━━━ LISTA DE ITENS

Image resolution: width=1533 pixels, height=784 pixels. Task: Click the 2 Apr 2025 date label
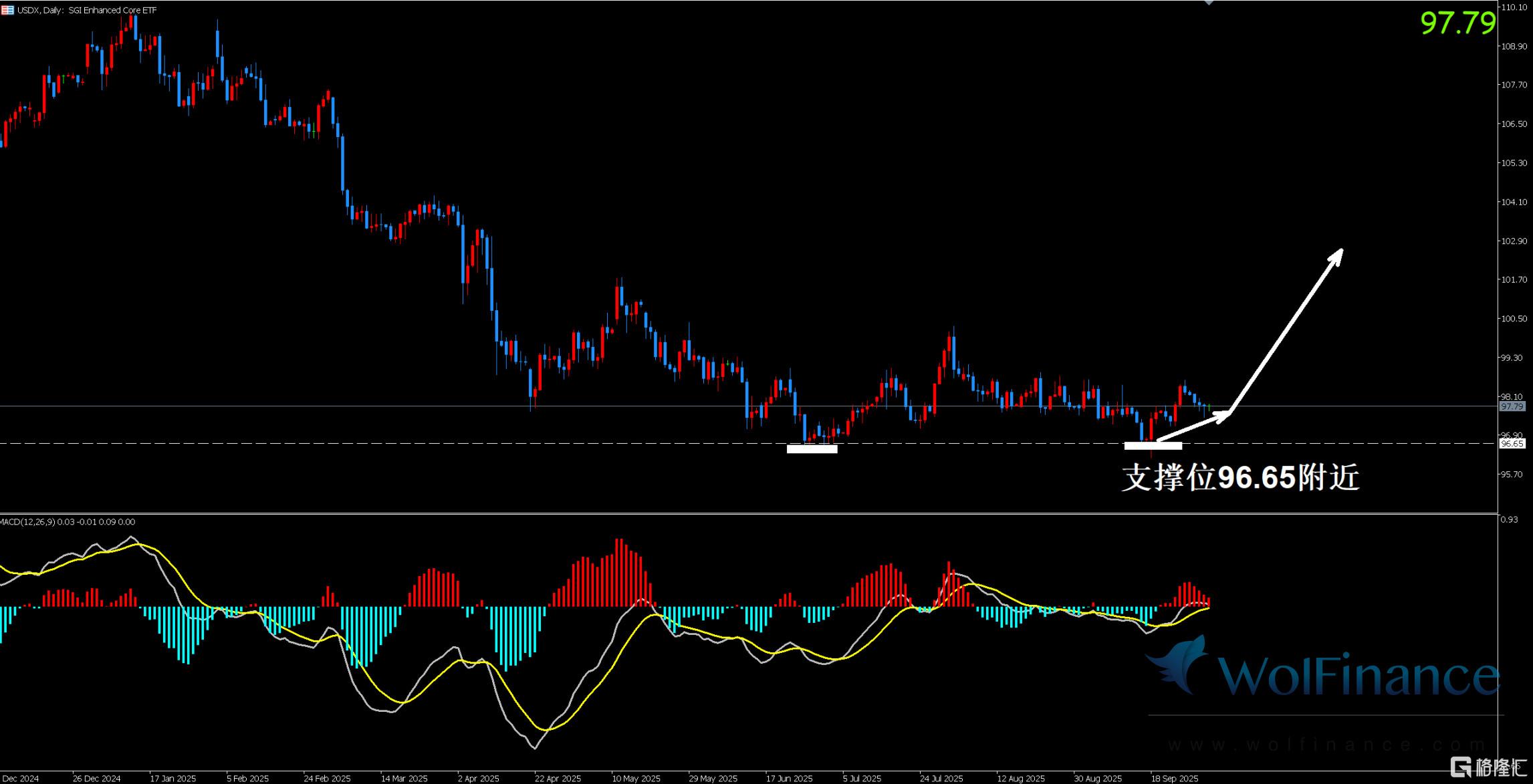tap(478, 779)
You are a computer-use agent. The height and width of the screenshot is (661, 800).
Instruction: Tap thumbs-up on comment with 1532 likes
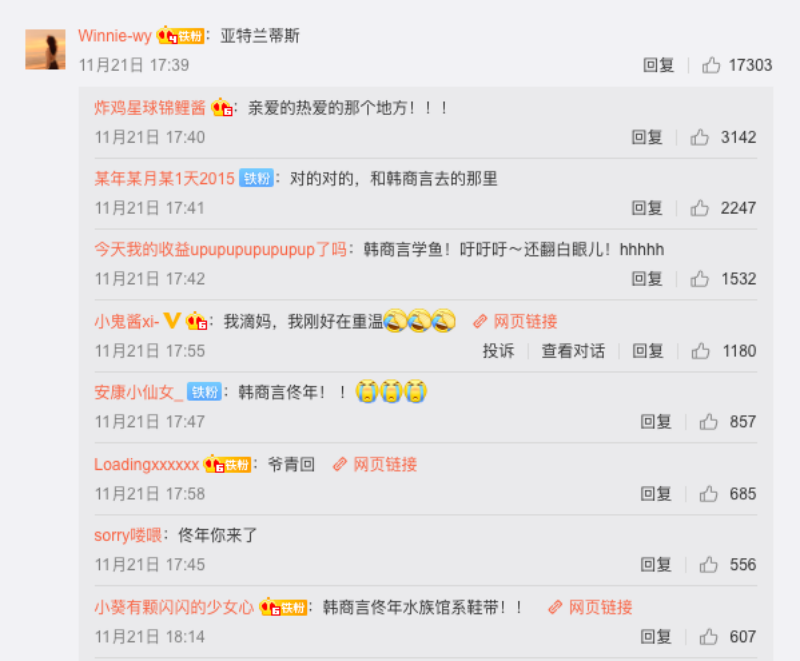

━━━━━━
━━━ LISTA DE ITENS

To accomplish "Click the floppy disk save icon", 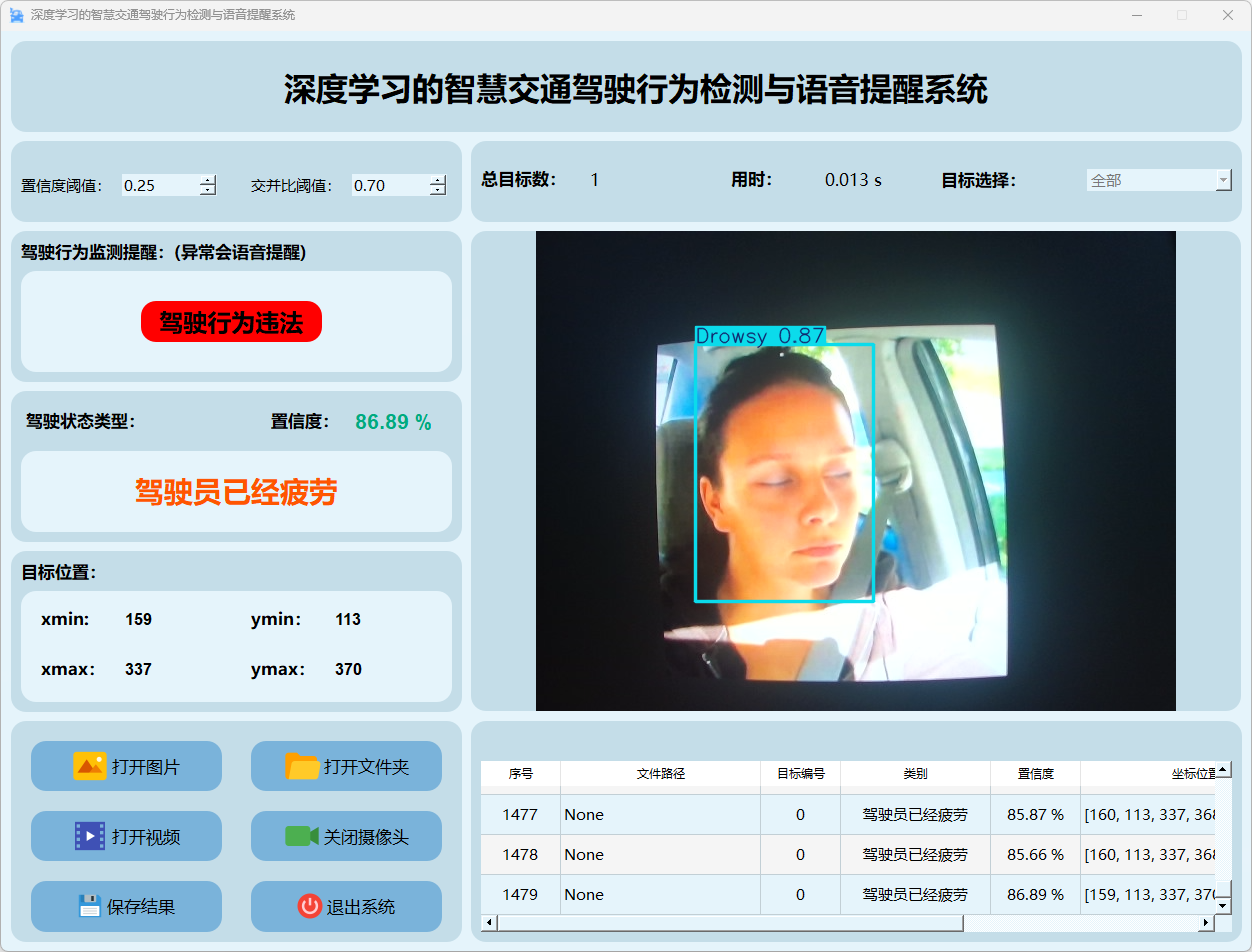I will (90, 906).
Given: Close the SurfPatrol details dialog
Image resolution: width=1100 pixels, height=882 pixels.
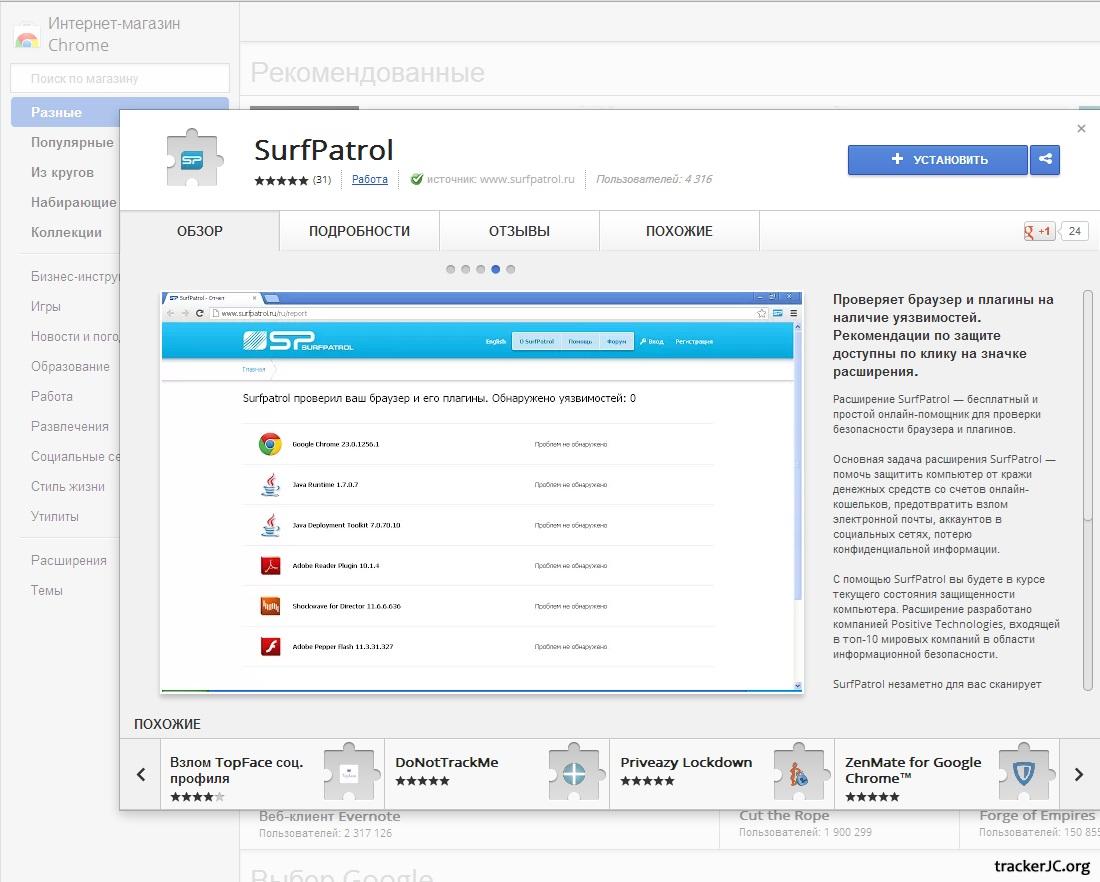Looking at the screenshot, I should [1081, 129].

━━━━━━

● TAREFA PROPOSTA
Organize em uma tabela Markdown, com as colunas "Posição" e "Texto", as linhas dos itens acima, começando pela linha que contém "You are a computer-use" e seguindo até a linha que contém "Instruction: Tap thumbs-up", ambas incluídas. Numere cada linha e deixe de fora as linhas em branco.

● RESULTADO DA TAREFA
| Posição | Texto |
|---|---|
| 1 | You are a computer-use agent. The height and width of the screenshot is (661, 800). |
| 2 | Instruction: Tap thumbs-up on comment with 1532 likes |